#### Exercise requirements:
Nothing outside the range below should be printed. Output exactly the lines from the line with "Диона (1130, 631)" to the line with "Martini (153, 566)", both included.

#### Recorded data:

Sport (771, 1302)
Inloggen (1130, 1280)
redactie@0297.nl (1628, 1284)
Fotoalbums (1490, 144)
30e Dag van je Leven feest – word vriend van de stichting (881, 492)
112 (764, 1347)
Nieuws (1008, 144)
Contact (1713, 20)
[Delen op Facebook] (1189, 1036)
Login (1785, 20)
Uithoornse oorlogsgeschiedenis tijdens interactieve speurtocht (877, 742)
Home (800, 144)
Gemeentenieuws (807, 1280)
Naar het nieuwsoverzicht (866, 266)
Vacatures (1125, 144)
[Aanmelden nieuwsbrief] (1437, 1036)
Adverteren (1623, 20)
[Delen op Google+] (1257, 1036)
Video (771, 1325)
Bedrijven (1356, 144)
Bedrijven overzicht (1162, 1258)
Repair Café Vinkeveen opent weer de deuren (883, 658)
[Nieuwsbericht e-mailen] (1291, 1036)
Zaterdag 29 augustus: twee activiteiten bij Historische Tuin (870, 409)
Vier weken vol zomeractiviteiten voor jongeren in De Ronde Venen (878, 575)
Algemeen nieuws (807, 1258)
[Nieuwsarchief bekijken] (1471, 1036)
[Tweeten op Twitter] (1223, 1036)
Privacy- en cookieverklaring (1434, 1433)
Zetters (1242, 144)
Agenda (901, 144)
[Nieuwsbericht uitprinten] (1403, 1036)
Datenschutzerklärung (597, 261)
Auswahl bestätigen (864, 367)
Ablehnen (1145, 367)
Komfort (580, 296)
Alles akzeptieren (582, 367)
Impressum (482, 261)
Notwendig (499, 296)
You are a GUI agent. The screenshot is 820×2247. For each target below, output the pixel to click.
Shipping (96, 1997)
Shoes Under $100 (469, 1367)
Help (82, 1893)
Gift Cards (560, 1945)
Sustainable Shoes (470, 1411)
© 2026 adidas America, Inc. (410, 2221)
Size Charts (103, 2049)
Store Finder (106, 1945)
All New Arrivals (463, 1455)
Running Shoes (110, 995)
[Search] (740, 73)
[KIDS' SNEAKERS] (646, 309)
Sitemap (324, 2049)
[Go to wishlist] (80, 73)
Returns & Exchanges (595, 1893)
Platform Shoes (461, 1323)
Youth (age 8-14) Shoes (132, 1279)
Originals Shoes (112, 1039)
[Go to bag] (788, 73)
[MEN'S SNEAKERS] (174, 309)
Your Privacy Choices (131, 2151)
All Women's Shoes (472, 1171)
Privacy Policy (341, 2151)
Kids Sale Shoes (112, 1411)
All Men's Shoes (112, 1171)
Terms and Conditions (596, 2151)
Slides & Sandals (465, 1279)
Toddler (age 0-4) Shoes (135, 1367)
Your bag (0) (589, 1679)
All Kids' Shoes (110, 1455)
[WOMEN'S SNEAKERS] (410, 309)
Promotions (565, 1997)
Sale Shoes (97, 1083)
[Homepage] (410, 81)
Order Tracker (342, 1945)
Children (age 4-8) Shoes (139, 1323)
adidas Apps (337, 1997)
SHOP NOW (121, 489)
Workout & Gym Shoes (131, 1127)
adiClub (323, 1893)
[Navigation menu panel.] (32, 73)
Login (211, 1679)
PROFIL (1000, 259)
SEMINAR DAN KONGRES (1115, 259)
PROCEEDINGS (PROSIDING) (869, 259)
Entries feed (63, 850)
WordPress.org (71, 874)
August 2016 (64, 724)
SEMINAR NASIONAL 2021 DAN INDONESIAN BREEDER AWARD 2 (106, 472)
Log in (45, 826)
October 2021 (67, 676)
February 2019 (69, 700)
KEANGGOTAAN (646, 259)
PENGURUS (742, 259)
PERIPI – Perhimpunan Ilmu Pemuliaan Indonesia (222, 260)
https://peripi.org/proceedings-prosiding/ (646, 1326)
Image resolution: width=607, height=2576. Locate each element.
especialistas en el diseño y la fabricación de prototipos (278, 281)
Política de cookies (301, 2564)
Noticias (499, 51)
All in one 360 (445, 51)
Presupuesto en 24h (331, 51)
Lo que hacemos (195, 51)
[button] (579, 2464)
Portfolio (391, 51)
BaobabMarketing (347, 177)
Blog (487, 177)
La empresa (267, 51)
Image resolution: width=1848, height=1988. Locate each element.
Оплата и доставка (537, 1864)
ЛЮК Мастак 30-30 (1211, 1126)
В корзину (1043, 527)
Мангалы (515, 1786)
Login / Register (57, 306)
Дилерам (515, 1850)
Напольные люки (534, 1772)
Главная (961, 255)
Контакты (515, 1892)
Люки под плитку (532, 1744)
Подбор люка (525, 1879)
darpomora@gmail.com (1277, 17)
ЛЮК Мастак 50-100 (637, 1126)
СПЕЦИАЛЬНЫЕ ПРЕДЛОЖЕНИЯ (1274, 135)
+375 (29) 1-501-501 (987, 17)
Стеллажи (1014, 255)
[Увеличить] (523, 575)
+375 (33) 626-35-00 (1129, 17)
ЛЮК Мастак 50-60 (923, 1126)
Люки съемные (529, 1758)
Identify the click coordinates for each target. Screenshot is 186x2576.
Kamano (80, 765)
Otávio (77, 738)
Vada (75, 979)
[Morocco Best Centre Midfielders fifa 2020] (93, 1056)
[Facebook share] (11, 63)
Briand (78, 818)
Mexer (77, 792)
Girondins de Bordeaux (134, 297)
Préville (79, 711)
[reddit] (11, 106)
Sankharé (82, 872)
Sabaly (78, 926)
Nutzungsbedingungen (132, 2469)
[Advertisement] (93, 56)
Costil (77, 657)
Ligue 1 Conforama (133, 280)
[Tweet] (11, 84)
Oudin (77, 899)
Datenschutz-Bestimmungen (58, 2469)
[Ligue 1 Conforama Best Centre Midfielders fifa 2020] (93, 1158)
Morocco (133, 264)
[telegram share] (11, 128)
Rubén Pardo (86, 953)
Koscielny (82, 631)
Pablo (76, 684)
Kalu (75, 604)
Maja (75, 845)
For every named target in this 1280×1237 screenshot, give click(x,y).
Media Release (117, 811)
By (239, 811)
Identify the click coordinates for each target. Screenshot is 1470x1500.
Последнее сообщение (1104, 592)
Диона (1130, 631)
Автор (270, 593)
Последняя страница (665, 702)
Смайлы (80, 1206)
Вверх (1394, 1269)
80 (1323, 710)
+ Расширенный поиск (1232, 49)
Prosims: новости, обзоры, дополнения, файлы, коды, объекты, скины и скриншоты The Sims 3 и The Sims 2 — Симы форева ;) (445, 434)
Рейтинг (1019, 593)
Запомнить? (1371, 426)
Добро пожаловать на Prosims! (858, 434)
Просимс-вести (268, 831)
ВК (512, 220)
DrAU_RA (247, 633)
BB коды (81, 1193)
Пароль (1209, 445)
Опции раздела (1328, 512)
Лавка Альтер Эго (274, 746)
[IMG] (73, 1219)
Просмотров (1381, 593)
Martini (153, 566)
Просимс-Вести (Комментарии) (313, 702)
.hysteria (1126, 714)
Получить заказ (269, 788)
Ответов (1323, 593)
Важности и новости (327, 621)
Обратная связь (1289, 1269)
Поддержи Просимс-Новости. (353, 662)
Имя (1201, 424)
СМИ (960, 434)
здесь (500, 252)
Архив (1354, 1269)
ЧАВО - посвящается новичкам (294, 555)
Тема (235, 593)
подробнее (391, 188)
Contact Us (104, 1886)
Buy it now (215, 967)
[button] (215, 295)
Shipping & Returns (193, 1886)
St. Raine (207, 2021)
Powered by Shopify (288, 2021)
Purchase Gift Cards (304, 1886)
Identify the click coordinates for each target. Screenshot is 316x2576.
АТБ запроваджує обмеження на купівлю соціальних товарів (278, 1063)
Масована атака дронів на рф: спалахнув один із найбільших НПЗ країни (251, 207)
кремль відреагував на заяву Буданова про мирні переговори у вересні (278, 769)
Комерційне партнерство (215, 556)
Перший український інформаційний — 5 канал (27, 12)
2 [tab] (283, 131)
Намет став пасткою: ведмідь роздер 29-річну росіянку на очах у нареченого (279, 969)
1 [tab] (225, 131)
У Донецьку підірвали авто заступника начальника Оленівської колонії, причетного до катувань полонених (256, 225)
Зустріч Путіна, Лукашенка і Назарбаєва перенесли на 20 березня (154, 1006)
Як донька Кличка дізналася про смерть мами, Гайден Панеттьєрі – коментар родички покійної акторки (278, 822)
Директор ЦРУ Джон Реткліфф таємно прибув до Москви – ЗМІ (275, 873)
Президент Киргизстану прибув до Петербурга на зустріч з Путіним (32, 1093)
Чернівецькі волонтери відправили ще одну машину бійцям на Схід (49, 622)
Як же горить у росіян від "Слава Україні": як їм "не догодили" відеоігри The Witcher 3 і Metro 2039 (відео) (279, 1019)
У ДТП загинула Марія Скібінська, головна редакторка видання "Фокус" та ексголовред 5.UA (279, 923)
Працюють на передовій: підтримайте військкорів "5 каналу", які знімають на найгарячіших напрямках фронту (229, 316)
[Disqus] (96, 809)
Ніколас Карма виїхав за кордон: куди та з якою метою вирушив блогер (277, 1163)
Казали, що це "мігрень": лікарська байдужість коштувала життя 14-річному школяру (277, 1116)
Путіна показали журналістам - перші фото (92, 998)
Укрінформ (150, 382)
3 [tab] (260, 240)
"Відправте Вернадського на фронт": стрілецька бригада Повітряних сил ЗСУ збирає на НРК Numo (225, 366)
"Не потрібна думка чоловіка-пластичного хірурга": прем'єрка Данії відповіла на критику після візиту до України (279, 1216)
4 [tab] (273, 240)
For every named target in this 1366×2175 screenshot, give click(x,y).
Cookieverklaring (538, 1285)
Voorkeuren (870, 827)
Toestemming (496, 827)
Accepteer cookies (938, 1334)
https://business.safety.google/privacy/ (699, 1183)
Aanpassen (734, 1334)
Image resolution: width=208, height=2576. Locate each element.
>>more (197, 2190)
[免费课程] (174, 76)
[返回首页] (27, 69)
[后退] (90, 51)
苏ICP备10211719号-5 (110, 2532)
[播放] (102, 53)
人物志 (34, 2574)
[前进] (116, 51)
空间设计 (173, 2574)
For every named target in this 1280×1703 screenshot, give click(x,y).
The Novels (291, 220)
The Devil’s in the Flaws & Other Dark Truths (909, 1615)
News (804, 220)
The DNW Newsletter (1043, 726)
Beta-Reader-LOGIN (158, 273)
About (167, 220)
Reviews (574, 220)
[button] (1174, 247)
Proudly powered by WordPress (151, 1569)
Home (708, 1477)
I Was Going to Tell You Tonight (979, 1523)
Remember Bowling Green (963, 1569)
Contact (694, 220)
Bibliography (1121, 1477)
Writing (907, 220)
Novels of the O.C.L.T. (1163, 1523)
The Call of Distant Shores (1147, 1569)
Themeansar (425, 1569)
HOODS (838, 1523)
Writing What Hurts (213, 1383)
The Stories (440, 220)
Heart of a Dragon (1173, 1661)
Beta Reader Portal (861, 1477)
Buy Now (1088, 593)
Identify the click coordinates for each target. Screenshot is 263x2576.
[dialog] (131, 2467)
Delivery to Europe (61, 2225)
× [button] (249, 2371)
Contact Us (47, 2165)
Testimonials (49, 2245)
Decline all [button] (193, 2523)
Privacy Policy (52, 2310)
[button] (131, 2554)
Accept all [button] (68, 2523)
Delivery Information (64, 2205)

#### Result of the exercise:
Диона (1130, 631)
Автор (270, 593)
Последняя страница (665, 702)
Смайлы (80, 1206)
Вверх (1394, 1269)
80 (1323, 710)
+ Расширенный поиск (1232, 49)
Prosims: новости, обзоры, дополнения, файлы, коды, объекты, скины и скриншоты The Sims 3 и The Sims 2 — Симы форева ;) (445, 434)
Рейтинг (1019, 593)
Запомнить? (1371, 426)
Добро пожаловать на Prosims! (858, 434)
Просимс-вести (268, 831)
ВК (512, 220)
DrAU_RA (247, 633)
BB коды (81, 1193)
Пароль (1209, 445)
Опции раздела (1328, 512)
Лавка Альтер Эго (274, 746)
[IMG] (73, 1219)
Просмотров (1381, 593)
Martini (153, 566)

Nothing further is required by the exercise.